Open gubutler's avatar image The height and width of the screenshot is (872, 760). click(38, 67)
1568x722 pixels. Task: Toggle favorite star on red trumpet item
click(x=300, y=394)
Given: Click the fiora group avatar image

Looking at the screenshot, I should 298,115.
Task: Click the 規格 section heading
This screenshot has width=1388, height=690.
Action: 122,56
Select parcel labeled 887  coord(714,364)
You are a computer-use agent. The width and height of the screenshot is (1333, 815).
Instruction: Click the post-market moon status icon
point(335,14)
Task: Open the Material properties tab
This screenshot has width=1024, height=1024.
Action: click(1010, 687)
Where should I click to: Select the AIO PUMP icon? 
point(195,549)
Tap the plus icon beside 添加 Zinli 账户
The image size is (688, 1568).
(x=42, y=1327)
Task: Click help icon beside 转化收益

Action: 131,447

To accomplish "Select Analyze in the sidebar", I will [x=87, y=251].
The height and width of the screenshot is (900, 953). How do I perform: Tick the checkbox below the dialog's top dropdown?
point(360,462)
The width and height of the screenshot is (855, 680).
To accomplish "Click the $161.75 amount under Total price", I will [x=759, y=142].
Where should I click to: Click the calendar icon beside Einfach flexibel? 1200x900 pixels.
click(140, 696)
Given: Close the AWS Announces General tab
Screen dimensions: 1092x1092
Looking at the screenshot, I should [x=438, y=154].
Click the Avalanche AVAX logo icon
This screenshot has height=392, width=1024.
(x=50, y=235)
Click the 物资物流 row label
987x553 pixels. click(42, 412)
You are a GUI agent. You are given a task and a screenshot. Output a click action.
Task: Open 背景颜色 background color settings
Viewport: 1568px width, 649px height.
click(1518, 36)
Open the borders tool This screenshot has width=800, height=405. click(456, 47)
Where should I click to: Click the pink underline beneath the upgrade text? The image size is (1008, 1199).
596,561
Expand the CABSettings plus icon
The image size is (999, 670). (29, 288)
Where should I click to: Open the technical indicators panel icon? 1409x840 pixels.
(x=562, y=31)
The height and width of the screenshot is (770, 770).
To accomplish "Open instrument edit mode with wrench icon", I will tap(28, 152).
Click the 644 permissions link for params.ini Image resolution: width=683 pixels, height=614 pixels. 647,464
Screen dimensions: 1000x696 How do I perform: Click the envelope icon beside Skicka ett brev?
□ □ □ □
### To do
Transcribe the material above word for word.

### The completed task
Open gubutler's avatar image The height and width of the screenshot is (872, 760). click(38, 67)
1568x722 pixels. Task: Toggle favorite star on red trumpet item
click(x=300, y=394)
Given: Click the fiora group avatar image

Looking at the screenshot, I should 298,115.
Task: Click the 規格 section heading
This screenshot has width=1388, height=690.
Action: 122,56
Select parcel labeled 887  coord(714,364)
You are a computer-use agent. The width and height of the screenshot is (1333, 815).
Instruction: Click the post-market moon status icon
point(335,14)
Task: Open the Material properties tab
This screenshot has width=1024, height=1024.
Action: click(1010, 687)
Where should I click to: Select the AIO PUMP icon? 
point(195,549)
Tap the plus icon beside 添加 Zinli 账户
The image size is (688, 1568).
(x=42, y=1327)
Task: Click help icon beside 转化收益

Action: 131,447

To accomplish "Select Analyze in the sidebar", I will [x=87, y=251].
The height and width of the screenshot is (900, 953). How do I perform: Tick the checkbox below the dialog's top dropdown?
point(360,462)
The width and height of the screenshot is (855, 680).
To accomplish "Click the $161.75 amount under Total price", I will [x=759, y=142].
Where should I click to: Click the calendar icon beside Einfach flexibel? 1200x900 pixels.
click(140, 696)
Given: Close the AWS Announces General tab
Screen dimensions: 1092x1092
Looking at the screenshot, I should [x=438, y=154].
Click the Avalanche AVAX logo icon
This screenshot has height=392, width=1024.
(x=50, y=235)
Click the 物资物流 row label
987x553 pixels. click(42, 412)
You are a GUI agent. You are given a task and a screenshot. Output a click action.
Task: Open 背景颜色 background color settings
Viewport: 1568px width, 649px height.
click(1518, 36)
Open the borders tool This screenshot has width=800, height=405. click(456, 47)
Where should I click to: Click the pink underline beneath the upgrade text? The image size is (1008, 1199).
596,561
Expand the CABSettings plus icon
The image size is (999, 670). (29, 288)
Where should I click to: Open the technical indicators panel icon? 1409x840 pixels.
(x=562, y=31)
The height and width of the screenshot is (770, 770).
To accomplish "Open instrument edit mode with wrench icon", I will tap(28, 152).
Click the 644 permissions link for params.ini Image resolution: width=683 pixels, height=614 pixels. 647,464
Screen dimensions: 1000x696 How do I perform: Click the envelope icon beside Skicka ett brev?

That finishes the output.